Following up on the hypothesis that demography is the best explanation for the observed patterns, the authors use approximate Bayesian computation analyses. They show that the pattern of nucleotide polymorphism for the three northernmost populations fits with the expectations under a recent bottleneck scenario, while for the three southernmost populations a model of an equilibrium population offers the best fit. Furthermore, the authors estimate the time since the bottleneck from each population and as expected the most northern populations have the most recent estimates, while more southern populations have much older estimates, again consistent with a scenario of a northward expansion with successive bottlenecks. While the relative estimates of bottleneck time are in good agreement with the fossil record, the absolute values are not. To estimate the age of the bottleneck, Holliday and colleagues used a mutation rate per year from Pinus. Differences in mutation rate between species could in part explain the discrepancy for the northernmost populations. However, estimating the timing of a bottleneck for the southern populations might be altogether inappropriate given that a bottleneck model was a poor fit to these populations: they may not have experienced a bottleneck in the first place or, if they did, the bottleneck is so old that the SFS fails to detect it. This finding highlights the fact that natural selection and demographic shifts have only transient effects on patterns of DNA polymorphism, which are eroded as populations move towards equilibrium.
This study shows that it is increasingly feasible to move from locus-centric studies to genomic studies even in non-model species where genomic resources, let alone genome sequences, are not yet available. It also highlights the importance of the sampling scheme in population genetics and how the pooling of samples from diverse geographical areas can influence the inferences about the demographic history. Additionally, it reinforces the idea that the genetic and fossil records are complementary and that together they can provide information regarding the mode (through consecutive bottlenecks), timing and the tempo of range expansions and the colonization of new habitats. Finally, the study shows the importance of using as many loci as possible, as individual loci show many conflicting patterns, and only when viewed in aggregate do the overall trends emerge.

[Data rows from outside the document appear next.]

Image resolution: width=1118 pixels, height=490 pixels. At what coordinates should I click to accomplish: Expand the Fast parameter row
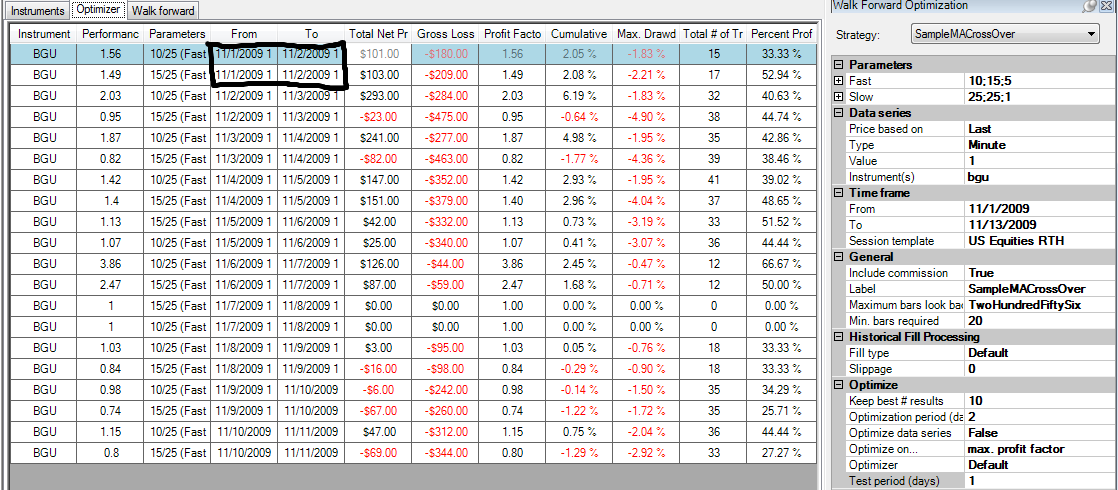coord(838,81)
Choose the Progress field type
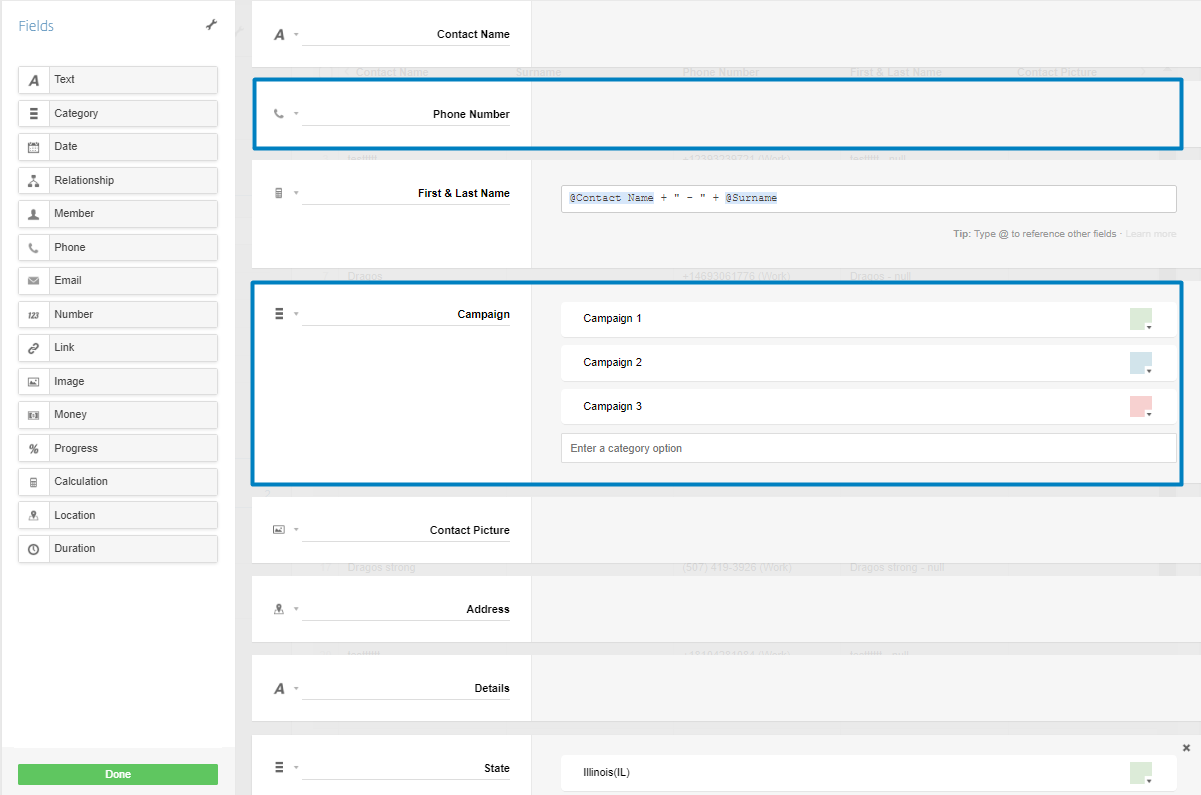Image resolution: width=1201 pixels, height=795 pixels. [118, 449]
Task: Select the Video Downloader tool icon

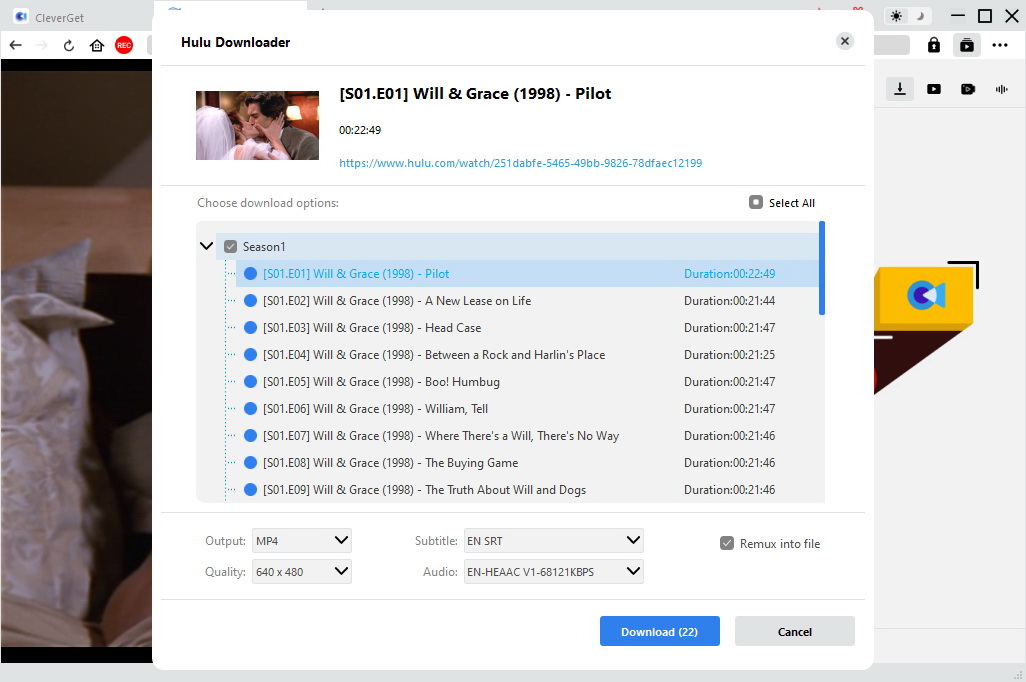Action: point(934,88)
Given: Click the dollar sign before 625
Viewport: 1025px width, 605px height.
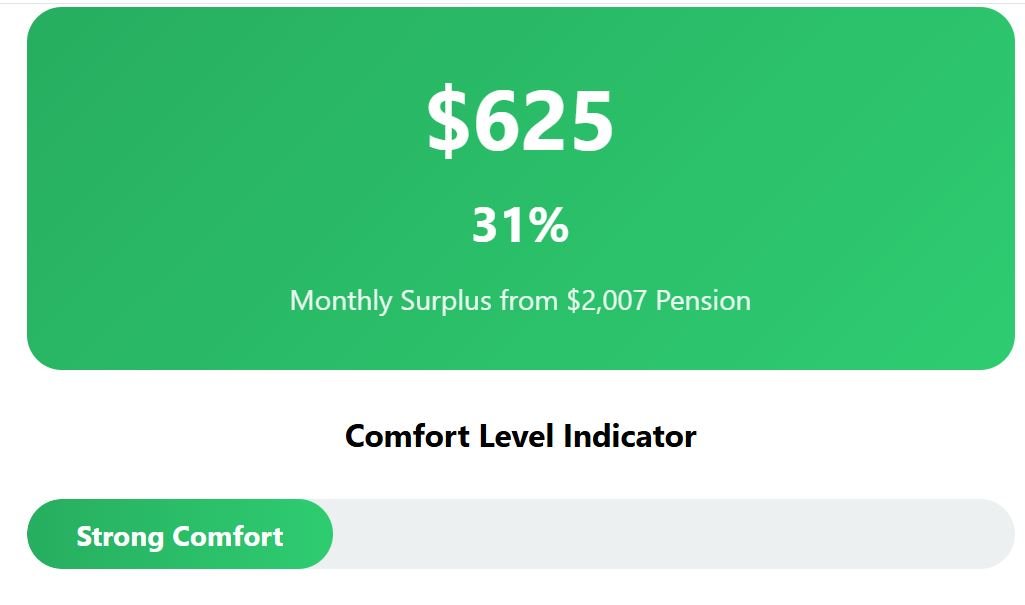Looking at the screenshot, I should click(448, 122).
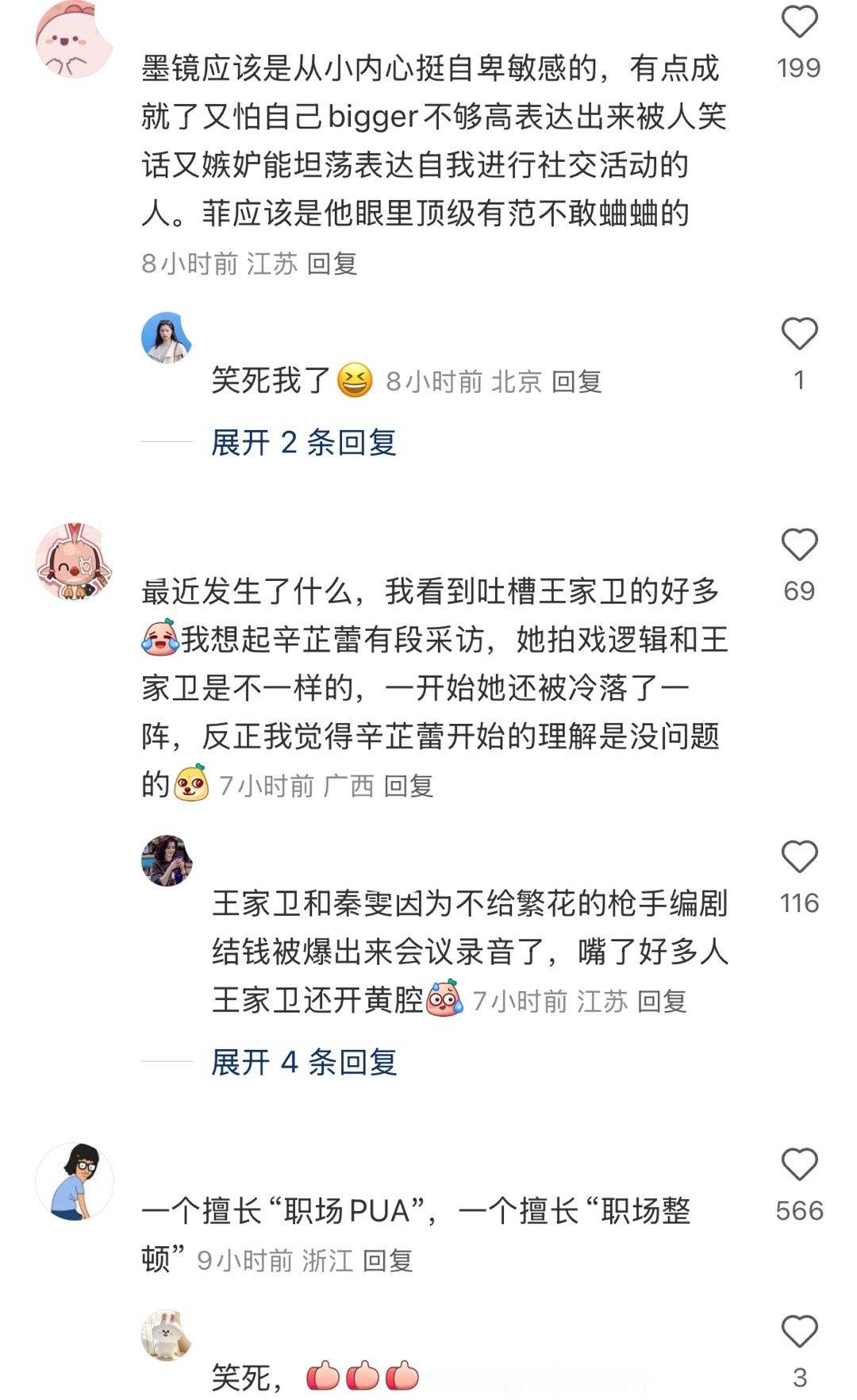The width and height of the screenshot is (857, 1400).
Task: Open avatar of 北京 replier woman photo
Action: click(167, 337)
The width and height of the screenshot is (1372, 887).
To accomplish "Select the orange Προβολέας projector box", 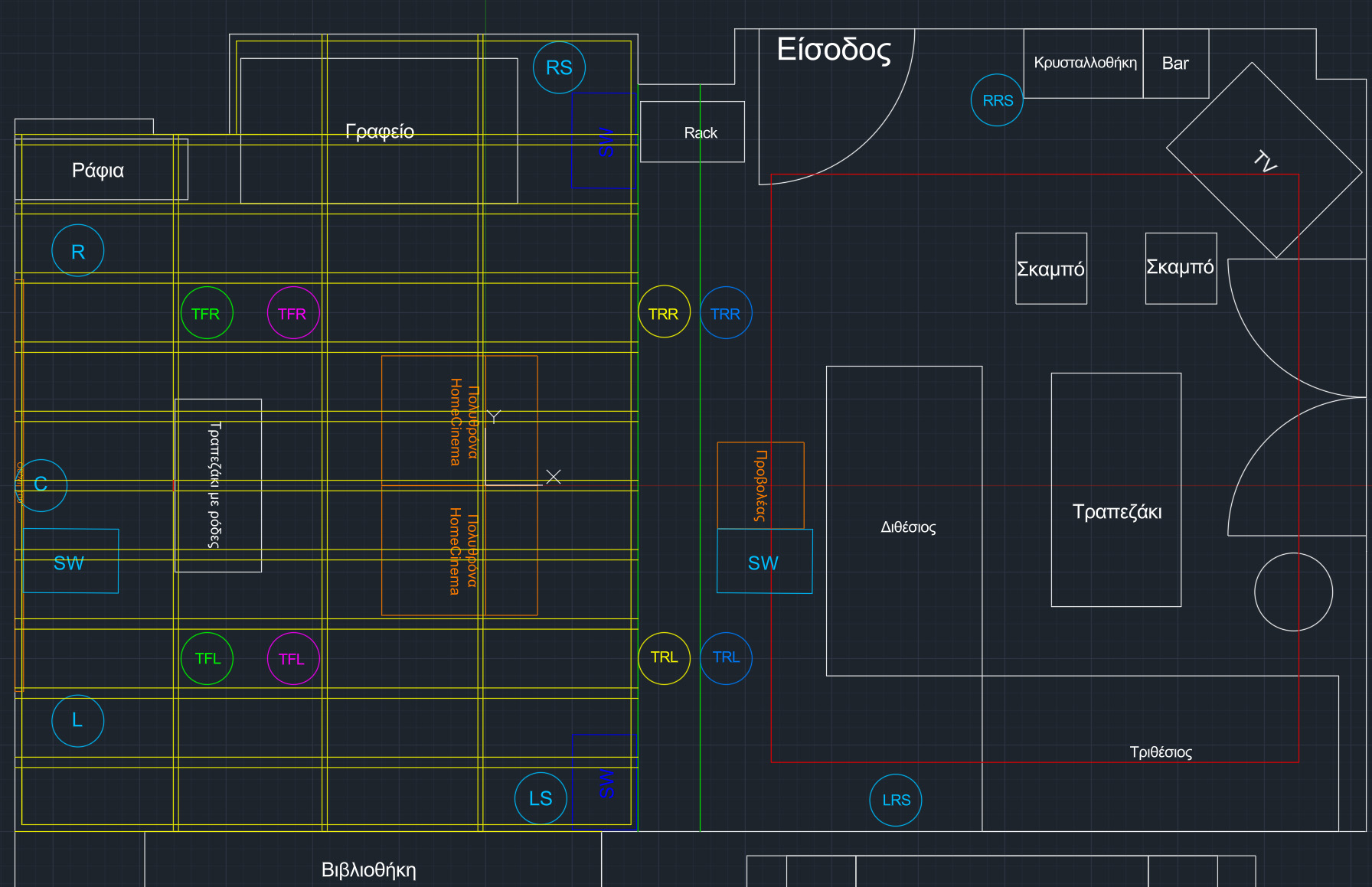I will point(760,485).
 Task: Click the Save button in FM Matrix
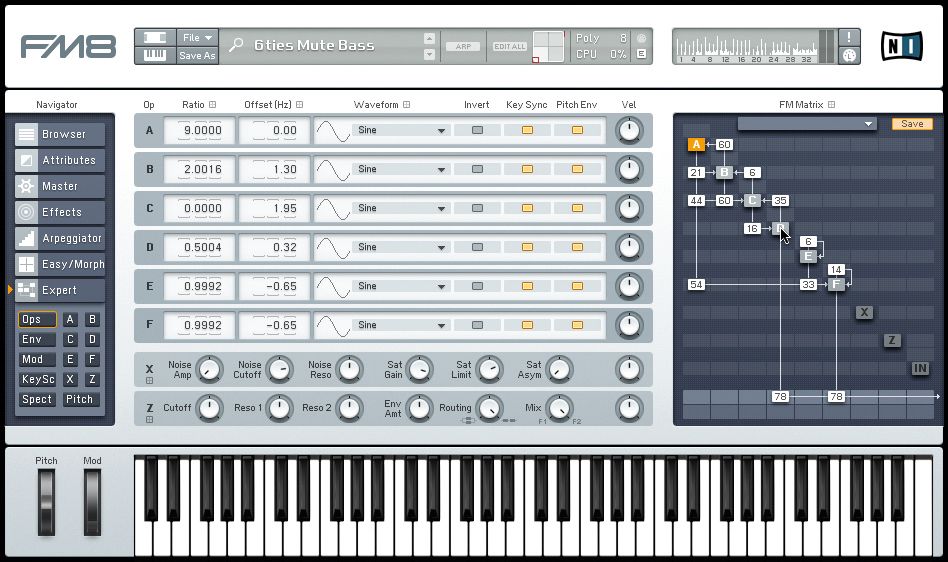[912, 124]
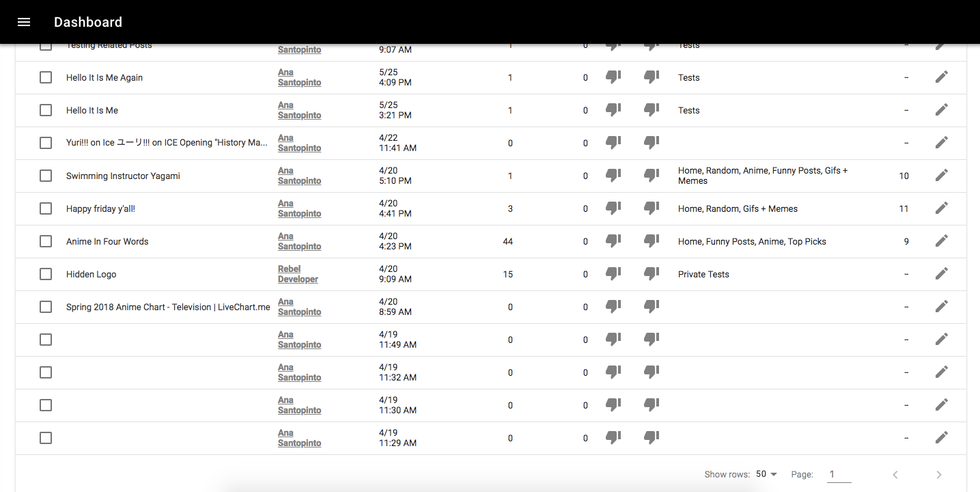980x492 pixels.
Task: Go to previous page with left chevron
Action: 895,474
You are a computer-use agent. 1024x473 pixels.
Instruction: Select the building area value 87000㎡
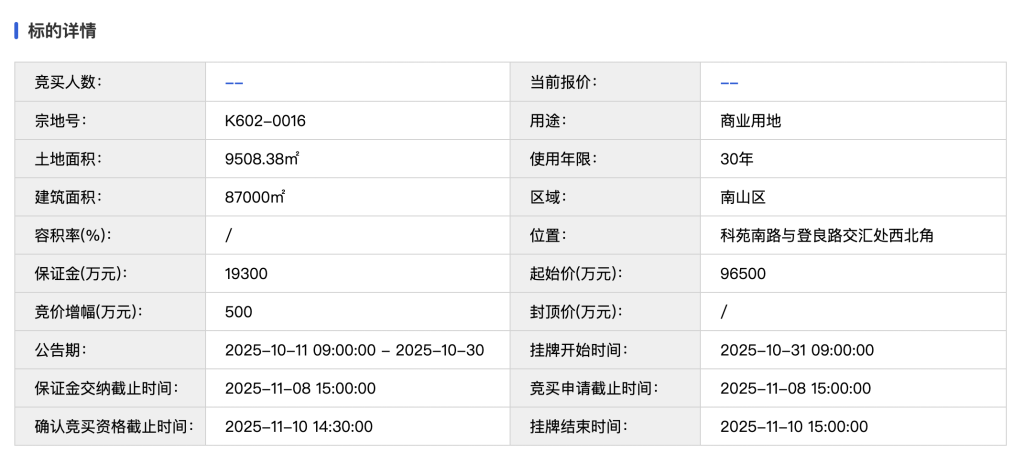point(255,197)
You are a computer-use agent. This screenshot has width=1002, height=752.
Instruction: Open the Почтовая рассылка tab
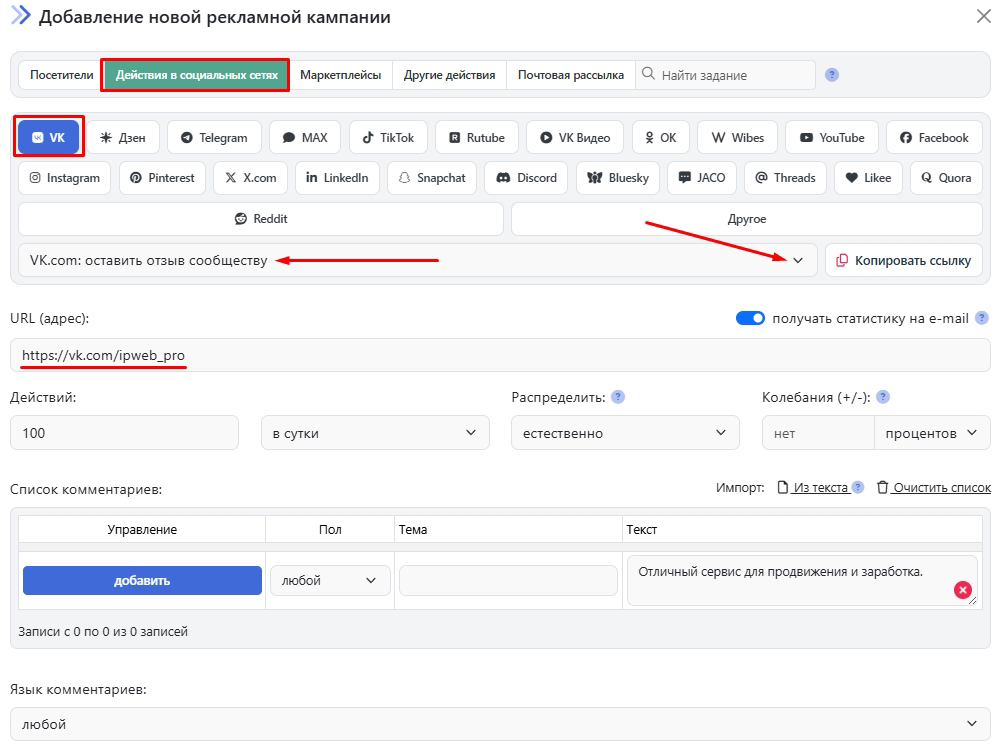pyautogui.click(x=570, y=75)
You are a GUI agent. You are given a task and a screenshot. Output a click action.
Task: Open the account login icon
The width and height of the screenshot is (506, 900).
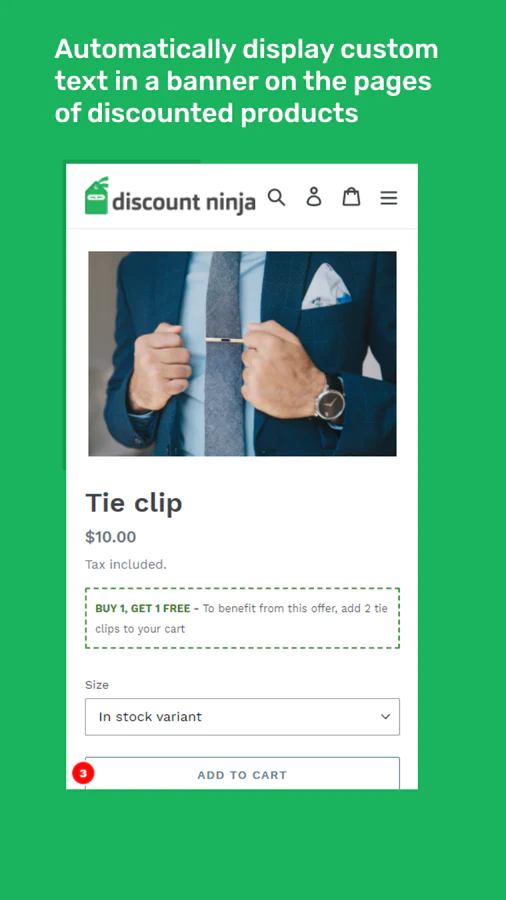314,196
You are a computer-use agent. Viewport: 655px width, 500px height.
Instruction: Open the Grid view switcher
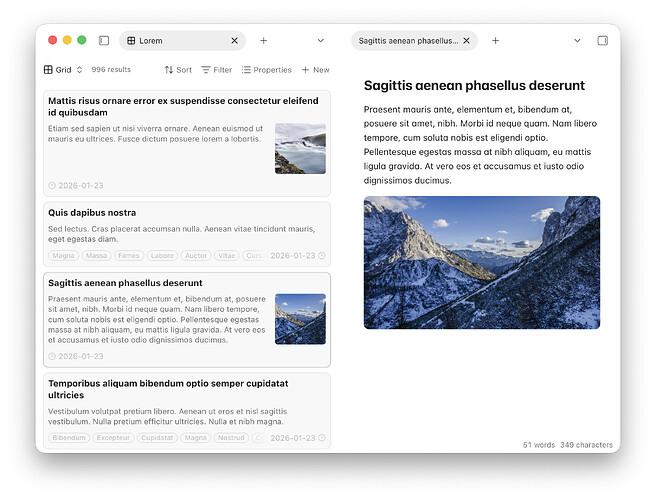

Despite the strengths of this work, questions remain. Looking at individual loci reveals many layers of unexplained complexity, seemingly indicating that non-demographic factors are shaping the variation at loci throughout the genome. The natural history of this (and most) species is not simple, with bottlenecks, population expansions, selection and interspecific hybridization all playing a role. Such complex demographic history makes it harder to identify ‘outlier’ loci that may have been subject to natural selection, as demography by itself creates considerable variability in patterns of nucleotide variation throughout the genome.